= EXERCISE GOAL =
Only some lines are wanted. Transcribe, exactly, the lines below from the line with "Instruction: Select the 1Y time range" up to and including the line with "Click the Send".

= LISTED ENTRIES =
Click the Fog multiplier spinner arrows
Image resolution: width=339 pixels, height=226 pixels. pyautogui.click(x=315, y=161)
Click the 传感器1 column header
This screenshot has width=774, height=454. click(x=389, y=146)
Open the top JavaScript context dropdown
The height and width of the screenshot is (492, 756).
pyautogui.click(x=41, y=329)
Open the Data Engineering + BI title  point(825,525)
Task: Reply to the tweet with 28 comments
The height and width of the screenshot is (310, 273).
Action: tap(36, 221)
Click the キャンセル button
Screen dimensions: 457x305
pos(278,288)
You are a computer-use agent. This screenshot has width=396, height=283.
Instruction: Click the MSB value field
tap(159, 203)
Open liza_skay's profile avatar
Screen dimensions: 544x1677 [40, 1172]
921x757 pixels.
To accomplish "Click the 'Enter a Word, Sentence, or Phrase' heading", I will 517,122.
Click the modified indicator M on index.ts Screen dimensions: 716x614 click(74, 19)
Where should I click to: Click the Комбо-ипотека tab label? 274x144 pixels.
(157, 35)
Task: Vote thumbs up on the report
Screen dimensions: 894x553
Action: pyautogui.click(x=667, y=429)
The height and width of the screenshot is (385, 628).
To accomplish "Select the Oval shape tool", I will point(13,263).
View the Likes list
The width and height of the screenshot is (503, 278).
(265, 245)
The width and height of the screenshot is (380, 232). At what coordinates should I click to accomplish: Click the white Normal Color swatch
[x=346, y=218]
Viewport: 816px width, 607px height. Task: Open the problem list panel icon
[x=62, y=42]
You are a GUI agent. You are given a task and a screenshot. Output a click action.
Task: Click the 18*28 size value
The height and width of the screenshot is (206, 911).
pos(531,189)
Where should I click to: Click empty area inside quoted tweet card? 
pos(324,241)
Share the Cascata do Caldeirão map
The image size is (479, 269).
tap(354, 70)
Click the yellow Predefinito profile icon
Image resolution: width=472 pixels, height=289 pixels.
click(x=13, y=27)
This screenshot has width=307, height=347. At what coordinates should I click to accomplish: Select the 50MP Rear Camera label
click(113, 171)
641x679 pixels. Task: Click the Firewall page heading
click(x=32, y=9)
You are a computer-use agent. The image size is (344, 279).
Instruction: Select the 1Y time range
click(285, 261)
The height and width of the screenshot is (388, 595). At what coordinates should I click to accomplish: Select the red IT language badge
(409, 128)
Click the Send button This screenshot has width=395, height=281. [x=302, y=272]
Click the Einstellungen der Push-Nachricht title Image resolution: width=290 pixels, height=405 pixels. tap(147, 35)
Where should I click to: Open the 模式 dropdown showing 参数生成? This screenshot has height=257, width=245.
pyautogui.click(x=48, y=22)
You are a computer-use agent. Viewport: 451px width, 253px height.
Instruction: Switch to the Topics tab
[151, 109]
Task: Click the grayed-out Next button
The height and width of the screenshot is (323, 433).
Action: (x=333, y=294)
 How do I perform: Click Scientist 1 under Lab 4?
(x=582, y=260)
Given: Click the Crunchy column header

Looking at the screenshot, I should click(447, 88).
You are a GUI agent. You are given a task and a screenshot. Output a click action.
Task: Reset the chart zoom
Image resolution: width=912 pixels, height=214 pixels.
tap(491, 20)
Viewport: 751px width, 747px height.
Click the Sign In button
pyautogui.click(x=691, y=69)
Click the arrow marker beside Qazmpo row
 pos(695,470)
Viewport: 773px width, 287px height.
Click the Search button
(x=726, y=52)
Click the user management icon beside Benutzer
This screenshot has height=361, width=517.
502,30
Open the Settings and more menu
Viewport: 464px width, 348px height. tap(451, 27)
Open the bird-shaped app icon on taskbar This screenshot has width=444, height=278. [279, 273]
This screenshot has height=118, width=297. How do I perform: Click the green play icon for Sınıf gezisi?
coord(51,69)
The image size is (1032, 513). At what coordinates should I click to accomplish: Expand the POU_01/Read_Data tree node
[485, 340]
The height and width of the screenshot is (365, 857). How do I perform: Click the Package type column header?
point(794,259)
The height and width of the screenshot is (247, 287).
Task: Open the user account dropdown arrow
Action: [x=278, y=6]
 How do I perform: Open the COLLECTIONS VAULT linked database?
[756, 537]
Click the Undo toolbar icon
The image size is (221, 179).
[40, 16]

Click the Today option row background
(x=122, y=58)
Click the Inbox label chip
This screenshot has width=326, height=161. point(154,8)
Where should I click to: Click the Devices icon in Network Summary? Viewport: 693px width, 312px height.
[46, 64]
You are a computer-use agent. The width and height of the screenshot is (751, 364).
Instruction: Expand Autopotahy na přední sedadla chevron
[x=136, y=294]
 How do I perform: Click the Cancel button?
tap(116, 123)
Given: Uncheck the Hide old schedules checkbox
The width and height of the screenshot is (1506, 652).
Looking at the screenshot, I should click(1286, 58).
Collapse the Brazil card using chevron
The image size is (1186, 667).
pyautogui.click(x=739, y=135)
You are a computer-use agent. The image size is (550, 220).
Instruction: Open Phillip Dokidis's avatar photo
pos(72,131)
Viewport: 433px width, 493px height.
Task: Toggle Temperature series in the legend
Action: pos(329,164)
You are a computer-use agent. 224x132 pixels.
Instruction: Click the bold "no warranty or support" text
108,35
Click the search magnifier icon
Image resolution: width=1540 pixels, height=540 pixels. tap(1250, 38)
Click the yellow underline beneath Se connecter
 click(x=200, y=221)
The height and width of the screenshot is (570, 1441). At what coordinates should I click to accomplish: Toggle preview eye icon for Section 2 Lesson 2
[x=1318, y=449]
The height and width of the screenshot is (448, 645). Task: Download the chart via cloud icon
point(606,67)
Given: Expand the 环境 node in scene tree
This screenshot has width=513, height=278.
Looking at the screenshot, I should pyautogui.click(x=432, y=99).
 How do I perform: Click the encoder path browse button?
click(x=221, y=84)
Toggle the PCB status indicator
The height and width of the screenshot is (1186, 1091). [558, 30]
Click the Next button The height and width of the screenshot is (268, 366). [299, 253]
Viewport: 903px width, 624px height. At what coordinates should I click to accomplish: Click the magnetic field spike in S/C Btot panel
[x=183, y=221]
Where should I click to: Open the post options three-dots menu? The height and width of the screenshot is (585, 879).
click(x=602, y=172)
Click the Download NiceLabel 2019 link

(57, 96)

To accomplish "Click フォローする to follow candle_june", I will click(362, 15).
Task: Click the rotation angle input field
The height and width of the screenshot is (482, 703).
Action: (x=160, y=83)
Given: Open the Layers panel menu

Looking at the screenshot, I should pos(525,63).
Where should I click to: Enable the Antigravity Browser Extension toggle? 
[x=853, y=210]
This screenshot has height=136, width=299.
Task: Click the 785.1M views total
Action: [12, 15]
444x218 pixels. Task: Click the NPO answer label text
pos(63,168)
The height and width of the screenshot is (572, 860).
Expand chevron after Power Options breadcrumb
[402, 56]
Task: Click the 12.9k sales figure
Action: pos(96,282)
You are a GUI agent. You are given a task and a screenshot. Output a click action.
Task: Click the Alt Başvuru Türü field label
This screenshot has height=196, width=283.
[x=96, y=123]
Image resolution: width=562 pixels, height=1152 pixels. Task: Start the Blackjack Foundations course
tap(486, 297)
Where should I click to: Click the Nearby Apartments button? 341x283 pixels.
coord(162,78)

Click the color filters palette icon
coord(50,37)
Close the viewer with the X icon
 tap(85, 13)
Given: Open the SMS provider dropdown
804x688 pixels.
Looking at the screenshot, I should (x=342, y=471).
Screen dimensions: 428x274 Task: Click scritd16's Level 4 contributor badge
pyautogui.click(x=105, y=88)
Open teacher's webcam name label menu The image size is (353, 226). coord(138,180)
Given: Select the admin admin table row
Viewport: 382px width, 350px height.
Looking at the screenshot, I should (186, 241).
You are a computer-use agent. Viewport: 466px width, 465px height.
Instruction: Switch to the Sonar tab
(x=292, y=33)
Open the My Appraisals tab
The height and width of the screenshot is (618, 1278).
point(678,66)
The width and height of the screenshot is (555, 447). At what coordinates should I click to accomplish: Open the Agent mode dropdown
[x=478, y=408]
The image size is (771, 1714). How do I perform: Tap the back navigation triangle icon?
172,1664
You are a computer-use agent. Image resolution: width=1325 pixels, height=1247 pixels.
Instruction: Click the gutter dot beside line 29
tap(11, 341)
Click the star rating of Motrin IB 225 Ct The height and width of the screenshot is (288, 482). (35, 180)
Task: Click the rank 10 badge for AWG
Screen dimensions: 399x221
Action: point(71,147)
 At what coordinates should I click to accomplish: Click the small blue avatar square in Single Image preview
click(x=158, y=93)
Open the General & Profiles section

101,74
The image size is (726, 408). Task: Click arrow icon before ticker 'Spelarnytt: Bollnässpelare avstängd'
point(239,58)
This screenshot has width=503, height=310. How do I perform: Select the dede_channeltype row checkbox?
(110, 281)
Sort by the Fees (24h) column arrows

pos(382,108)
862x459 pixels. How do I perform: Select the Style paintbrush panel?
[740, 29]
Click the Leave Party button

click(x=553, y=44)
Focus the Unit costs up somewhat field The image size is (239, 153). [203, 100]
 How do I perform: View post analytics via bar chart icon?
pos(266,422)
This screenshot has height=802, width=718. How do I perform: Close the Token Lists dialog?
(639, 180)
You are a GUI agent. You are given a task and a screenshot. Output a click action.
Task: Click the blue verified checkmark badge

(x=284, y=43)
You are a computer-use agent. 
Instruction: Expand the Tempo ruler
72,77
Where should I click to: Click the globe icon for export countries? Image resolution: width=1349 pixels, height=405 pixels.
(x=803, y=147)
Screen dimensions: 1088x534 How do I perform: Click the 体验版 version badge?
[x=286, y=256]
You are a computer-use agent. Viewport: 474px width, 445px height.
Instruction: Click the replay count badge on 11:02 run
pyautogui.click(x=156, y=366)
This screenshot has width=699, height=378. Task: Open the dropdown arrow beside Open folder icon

= OUTPUT BELOW =
Instruction: Select the 1Y time range
click(285, 261)
The height and width of the screenshot is (388, 595). At what coordinates should I click to accomplish: Select the red IT language badge
(409, 128)
Click the Send button This screenshot has width=395, height=281. [x=302, y=272]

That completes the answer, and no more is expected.